精度比較サンプルを見ていくと、MJFはナイロンと比べて全体的な精度が高く細かい造形もエッジがたっている印象です。また、ナイロンでまれに発生する円形状の扁平なども造形方式的には発生しないので、ナイロンと比べて上位互換の素材と言っていいでしょう。
ただし、造形方式の都合上どうしても色がグレーになってしまうのでカラーの染色を行いたい場合はナイロン、エコノミーナイロンをご利用下さい。MJFの中ではPA12GBが比較的白っぽく、PA11が比較的濃いグレーとなっています。
MJFやその他ナイロン系の造形方式であるSLSの造形方式の違いについてはこちらの記事をご覧ください。
試験片テスト


PA12:曲げようとすると程よくしなる。折ろうとしても折れない。


PA12GB:曲げようとするとしなるが硬い。折ろうとしてみると座屈したのち割れた。


PA11:曲げようとするとよくしなる。折ろうとしてもかなり曲がるが折れない。
試験片テストでは材料のスペック通りの印象でした。PA12は粘りと強度があります。PA12GBはガラスビーズが含まれているため硬さは3種類の中でも一番硬いですが、他の2種類と比べると割れやすいです。PA11は一番柔軟性がある柔らかい素材ではありますが、折ろうとしても割れはなかったです。
おすすめの用途
MJFは安定した造形精度と強度があるため、DMM.makeで取り扱いのある素材の中でも一番量産に向く素材です。最終製品や強度部品など様々な用途で使われています。
素材のグレーの色味や、染色のブラック、そしてそれぞれの磨き含めてMJFは高級感ある素材です。
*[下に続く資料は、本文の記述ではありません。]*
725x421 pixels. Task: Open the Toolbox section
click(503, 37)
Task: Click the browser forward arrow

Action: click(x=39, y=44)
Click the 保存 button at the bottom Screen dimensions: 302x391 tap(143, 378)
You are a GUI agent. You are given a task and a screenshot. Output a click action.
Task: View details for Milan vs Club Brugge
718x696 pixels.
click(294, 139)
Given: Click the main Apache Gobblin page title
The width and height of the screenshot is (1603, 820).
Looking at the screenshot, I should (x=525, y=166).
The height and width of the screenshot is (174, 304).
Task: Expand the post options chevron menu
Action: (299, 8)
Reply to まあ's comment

試作はエコノミーナイロンやエコノミーレジンなど安価な素材で行い、本番でMJFを使用するなどの使い分けをすると良いかもしれません。
お客様事例
オリジナルのアクションフィギュアにMJFをお使いいただいております。
法人事例
実際に宇宙へ打ち上げられたロケットにもDMM.makeで造形されたMJFの部品が使用されました。
小型フォーミュラカーの部品にMJFをご利用いただきました。